Last modified: Thursday, Mar 8, 2007 Article ID: 570
Related products: Firmware v6.5.x (CE 4.2)

Objectives

Network Printing enables users in locations geographically separate from each other and from their print devices to produce documents for themselves and others. Print servers enable multiple clients to share one or more print devices. By using the Active Directory directory service in the Windows 2000 Server and Windows Server 2003 operating systems, users can locate printers in a target location that supports the features necessary to produce their documents.

Terms and Definitions

The following three terms are data types associated with Network Printing.

RAW

Data type used in a page description language that is ready to be sent to a print device; for example, PCL or PostScript. This is the default data type for print jobs on computers that are not running Windows XP Professional or Windows 2000. These RAW files are device-dependent; that is, the spooled data is destined and formatted for a particular device.

EMF

Data type used between print clients running Windows XP Professional and print servers running Windows Server 2003. With an enhanced metafile (EMF), the Graphics Device Interface (GDI) releases console control after generating the EMF. The EMF data is then interpreted in the background on a spooler thread and sent to the printer driver. Splitting the rendering of a print job in this way is especially useful for very large documents because the application is not tied up for the entire rendering time.

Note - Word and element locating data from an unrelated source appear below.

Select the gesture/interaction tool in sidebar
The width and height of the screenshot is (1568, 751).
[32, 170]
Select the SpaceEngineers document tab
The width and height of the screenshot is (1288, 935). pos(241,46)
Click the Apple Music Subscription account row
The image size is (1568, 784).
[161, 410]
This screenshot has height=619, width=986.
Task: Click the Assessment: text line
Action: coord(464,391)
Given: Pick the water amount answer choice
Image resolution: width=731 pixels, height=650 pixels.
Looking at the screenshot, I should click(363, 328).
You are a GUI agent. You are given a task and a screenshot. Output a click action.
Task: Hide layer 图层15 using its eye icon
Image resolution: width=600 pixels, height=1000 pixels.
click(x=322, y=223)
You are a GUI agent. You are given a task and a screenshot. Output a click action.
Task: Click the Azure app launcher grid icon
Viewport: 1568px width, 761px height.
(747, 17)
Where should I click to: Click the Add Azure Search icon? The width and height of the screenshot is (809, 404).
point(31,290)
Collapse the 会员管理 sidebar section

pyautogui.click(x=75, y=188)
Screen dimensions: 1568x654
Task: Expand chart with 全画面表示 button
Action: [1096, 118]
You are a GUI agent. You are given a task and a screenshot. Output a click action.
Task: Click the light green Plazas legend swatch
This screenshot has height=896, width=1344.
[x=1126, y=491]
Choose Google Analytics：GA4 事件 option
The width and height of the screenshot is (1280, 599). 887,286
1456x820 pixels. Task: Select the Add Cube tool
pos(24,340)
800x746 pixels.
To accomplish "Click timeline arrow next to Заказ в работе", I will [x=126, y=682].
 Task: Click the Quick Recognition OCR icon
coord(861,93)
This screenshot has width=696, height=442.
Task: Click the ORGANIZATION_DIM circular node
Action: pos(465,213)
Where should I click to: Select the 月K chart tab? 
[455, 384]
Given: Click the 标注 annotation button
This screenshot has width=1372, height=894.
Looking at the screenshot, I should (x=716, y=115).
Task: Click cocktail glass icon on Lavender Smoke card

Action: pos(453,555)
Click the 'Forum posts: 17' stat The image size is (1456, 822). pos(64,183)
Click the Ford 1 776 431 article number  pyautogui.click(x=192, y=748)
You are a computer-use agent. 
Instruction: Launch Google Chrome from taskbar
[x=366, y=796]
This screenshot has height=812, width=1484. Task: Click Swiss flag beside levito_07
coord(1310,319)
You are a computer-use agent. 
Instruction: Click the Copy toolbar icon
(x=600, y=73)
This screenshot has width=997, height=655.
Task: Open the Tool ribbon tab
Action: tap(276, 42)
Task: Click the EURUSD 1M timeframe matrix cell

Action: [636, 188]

EMF spool files are encoded to provide greater printer independence. For example, a graphic measuring 2 inches by 4 inches on a video graphics adapter (VGA) display and stored in an EMF maintains those dimensions whether it is printed on a 300-dpi laser printer or a 75-dpi dot-matrix printer. The EMF data type also ensures that the print server uses the fonts you specified.

TEXT

Data type used to send a simple-text print job to a printer (such as a PostScript device) that cannot interpret simple text. The spooler creates a new print job, embedding the text in print instructions that are derived from the printer?€™s defaults for font, form, and orientation. Several character sets are in common use, and text files do not indicate which one to use. The TEXT data type uses the ANSI character set, so it might print some characters incorrectly if the application uses a different set.